WHAT YOU ARE ASKED TO DO.
Count the lines of the material below that contain the string "order". Reply with the number alone.

◇ ◇ ◇ ◇ ◇ ◇ ◇

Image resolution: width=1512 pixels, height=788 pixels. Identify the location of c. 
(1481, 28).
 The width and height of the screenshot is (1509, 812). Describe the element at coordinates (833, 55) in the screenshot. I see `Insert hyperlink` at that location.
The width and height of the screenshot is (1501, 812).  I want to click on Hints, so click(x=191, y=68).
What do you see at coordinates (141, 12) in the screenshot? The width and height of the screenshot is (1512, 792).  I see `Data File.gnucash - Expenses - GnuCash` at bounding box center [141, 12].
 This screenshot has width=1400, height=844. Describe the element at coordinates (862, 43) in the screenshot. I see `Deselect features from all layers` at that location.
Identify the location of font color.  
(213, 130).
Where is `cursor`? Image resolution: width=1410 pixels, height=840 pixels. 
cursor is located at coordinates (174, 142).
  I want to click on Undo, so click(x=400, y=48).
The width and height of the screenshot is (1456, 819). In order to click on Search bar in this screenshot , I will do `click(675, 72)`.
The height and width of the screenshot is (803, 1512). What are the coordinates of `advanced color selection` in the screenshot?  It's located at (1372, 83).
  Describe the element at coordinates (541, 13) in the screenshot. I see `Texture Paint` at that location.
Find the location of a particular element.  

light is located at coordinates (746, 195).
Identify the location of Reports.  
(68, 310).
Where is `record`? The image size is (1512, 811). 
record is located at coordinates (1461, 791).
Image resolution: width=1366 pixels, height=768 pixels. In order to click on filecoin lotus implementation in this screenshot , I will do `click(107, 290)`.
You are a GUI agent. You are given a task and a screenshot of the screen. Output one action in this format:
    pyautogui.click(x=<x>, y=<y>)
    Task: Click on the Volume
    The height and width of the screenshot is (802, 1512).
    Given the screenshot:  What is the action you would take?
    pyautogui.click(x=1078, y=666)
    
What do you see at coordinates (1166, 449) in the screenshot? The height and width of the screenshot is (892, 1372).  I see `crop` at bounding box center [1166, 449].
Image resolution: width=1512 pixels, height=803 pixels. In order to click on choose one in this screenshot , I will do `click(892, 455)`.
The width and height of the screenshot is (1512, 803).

◇ ◇ ◇ ◇ ◇ ◇ ◇

SOLUTION TO THE PROBLEM.
3